The bill does not even replace all of the cuts envisioned by the trigger, which total $1.2 trillion. This $237 billion price tag only covers less than a quarter. It wouldn’t even eliminate the trigger for more than a year. But it does have a pretty major impact in the near term. The cuts would replace $55 billion in defense cuts that would take place next year. Not one Democrat supported the bill, which Republicans claim they passed through the reconciliation process, though the Senate has not initiated such a reconciliation bill. Sixteen Republicans, most of them endangered in re-election races in November, voted against it. Democrats offered a substitute to replace the defense trigger with the Buffett rule, essentially, but it failed.

Here are just some of the impacts:

The House bill would leave pending mandatory cuts in place, including cuts to Medicare. It would turn off $72 billion in cuts to both the Pentagon and on defense spending mandated by sequestration, but add $315 billion in new cuts, none of which are imposed on the Pentagon.

Under the House-approved legislation, food stamp eligibility is tightened, the Prevention and Public Health Trust Fund under the 2010 healthcare law is ended, the Federal Medicaid match to states is reduced, new stricter eligibility standards for Medicaid are imposed, and the Social Services Block Grant, which funds Meals on Wheels, is ended.
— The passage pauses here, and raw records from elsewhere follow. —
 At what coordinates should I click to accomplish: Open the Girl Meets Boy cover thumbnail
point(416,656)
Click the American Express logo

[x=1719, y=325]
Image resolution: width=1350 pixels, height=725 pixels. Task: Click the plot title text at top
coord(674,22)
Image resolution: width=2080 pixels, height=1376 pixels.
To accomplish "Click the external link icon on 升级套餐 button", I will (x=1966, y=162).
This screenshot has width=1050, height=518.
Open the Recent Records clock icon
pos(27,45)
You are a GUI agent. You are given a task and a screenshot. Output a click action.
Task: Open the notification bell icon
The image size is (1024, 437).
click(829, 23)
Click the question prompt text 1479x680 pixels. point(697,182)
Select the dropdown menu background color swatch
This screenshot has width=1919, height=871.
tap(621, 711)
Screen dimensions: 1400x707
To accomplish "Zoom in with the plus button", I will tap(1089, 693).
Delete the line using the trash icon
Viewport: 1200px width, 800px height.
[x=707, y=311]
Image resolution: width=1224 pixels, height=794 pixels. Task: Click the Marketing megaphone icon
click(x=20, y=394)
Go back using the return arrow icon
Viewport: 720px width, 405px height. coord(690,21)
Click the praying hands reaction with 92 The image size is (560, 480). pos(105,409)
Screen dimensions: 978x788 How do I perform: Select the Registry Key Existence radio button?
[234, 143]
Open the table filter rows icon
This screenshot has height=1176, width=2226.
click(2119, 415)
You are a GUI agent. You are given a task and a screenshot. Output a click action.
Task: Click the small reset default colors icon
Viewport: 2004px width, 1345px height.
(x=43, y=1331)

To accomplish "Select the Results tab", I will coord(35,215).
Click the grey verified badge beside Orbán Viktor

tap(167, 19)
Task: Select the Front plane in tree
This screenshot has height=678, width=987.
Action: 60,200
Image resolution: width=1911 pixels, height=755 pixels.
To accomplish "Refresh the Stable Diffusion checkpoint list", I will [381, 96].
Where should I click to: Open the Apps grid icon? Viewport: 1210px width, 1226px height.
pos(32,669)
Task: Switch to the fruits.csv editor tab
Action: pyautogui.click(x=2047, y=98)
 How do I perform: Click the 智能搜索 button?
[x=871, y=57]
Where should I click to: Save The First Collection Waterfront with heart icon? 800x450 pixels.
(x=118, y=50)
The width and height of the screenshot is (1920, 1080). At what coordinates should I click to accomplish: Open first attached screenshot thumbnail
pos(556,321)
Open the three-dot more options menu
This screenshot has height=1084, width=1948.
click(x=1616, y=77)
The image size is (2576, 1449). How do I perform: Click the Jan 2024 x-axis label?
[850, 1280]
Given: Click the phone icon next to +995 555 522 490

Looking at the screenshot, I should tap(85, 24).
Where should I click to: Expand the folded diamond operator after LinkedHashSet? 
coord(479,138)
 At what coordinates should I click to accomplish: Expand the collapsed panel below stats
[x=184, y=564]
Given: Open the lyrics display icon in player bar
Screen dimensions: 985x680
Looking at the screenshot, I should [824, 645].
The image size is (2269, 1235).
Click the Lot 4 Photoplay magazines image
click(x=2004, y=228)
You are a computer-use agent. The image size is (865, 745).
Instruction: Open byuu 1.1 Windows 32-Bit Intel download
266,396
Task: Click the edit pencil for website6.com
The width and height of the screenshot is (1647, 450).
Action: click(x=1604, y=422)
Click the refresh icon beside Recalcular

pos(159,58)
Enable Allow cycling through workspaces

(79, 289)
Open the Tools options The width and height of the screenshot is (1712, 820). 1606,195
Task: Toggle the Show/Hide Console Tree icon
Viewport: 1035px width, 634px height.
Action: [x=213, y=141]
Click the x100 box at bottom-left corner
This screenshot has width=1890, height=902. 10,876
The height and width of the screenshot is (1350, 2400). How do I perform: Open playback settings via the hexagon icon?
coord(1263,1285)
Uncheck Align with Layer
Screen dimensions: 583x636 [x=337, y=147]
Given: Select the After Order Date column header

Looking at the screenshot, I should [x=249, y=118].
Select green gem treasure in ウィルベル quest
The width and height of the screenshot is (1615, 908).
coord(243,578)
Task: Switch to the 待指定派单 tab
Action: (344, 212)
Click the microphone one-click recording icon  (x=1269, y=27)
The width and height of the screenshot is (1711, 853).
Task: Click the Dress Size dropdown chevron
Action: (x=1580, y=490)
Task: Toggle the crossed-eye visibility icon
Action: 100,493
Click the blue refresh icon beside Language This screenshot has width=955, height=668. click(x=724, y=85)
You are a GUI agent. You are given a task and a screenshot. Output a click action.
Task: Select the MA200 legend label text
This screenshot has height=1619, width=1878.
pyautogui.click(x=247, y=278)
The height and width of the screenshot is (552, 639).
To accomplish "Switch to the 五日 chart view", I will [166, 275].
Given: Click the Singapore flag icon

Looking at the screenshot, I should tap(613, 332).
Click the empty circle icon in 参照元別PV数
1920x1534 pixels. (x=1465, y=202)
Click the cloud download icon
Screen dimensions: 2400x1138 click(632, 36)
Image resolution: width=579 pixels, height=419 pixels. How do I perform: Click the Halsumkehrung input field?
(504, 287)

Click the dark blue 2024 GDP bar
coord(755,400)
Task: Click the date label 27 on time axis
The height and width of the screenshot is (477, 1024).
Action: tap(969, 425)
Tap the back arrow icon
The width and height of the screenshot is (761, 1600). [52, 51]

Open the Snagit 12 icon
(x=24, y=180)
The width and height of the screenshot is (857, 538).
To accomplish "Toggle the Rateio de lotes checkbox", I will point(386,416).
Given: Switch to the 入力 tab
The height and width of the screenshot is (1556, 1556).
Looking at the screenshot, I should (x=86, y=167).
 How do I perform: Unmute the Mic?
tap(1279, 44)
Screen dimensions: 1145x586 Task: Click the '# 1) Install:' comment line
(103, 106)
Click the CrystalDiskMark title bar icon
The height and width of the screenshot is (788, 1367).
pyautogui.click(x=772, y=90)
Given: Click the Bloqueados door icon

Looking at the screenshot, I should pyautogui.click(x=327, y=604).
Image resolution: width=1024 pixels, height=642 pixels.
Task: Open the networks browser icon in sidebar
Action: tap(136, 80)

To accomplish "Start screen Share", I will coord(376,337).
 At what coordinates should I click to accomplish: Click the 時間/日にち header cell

More savings come from cutting all funding for the Consumer Financial Protection Bureau, cutting federal worker pay and through medical tort reform.

The cuts would reduce the overall discretionary spending cap for 2013 by $19 billion below the level set in the debt deal.

Basically the bill throws the debt limit deal in the garbage and starts over, with spending limits below what was already negotiated. This has been a major bone of contention on Capitol Hill, and now the House is locked into a policy that has already drawn a veto threat. Something will have to give, and the solution must come by the end of the year.